抽出テキスト
---+---

2012年8月18日土曜日

今日の本

木村尚三郎 著
『年寄りはなぜ早起きか』
潮出版社

65歳になり高齢者の仲間入りを無事に果たしたことをきっかけに、”年寄り”、”老人”、“高齢者”といった語がタイトルについている本をみつけると、できる限り読んでみることにしている。この本も、その1つである。

この本を選んだ理由は、タイトルに記されているように年寄りの睡眠について知りたかったからである。ところが目次を見たとたん、これは睡眠の本ではないことがわかった。

考えてみれば、筆者の木村尚三郎氏はフランス中世を中心にヨーロッパに視点をおいた文明に関する専門家である。睡眠の専門家ではない。

最初の目論見ははずれたが、木村氏の豊富な経験から引き出される数々の話題から、これまで知らなかったことを学ぶことができた。

たとえばトラヴェル(旅)である。この言葉の語源はトリパリウムという古代ローマ時代の刑具であることを知った。さらに、中世ヨーロッパでは旅を死刑と同格の刑罰として科していたそうである。

---+---

元の記録
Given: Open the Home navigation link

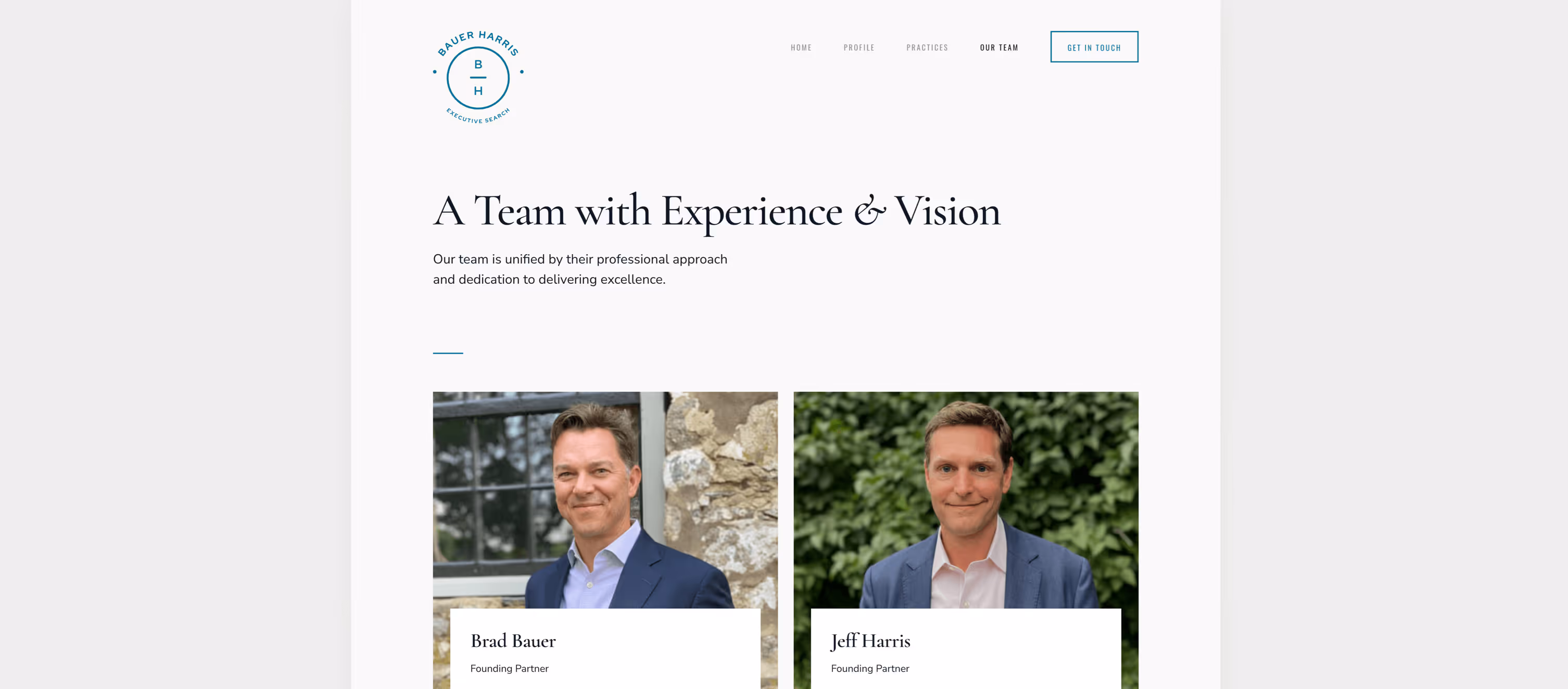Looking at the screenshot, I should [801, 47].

---+---

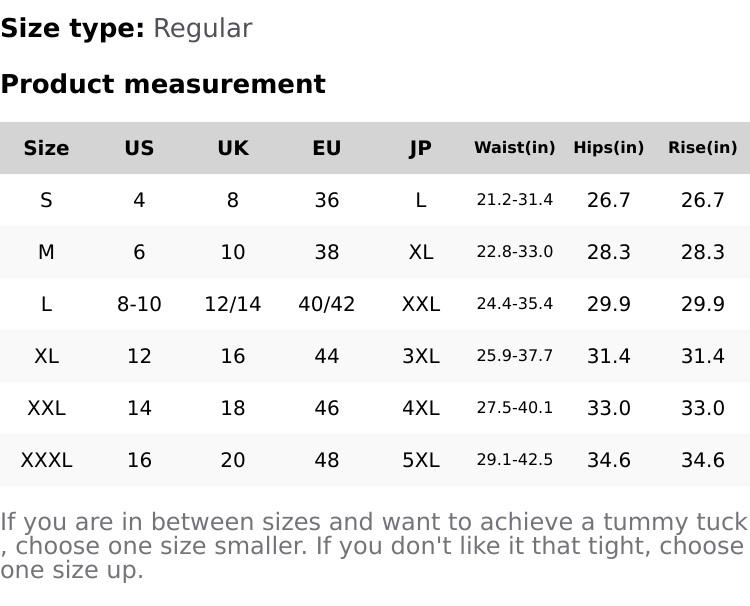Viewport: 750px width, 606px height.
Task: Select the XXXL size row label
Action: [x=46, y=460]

---+---

指示 1
抽出テキストのうち「たとえばトラヴェル(旅)である」で始まる段落を、主な事実を残したまま短い箇条書きにしてください。
指示 2
記録の中から「Given」という語を含む行をすべて探し、一行ずつ書き写してください。
抽出テキストと記録は、それぞれ別の出典から取られたものです。

最終回答 1
- トラヴェル(旅)の語源は、古代ローマ時代の刑具トリパリウムである。
- 中世ヨーロッパでは、旅が死刑と同格の刑罰として科されていた。

最終回答 2
Given: Open the Home navigation link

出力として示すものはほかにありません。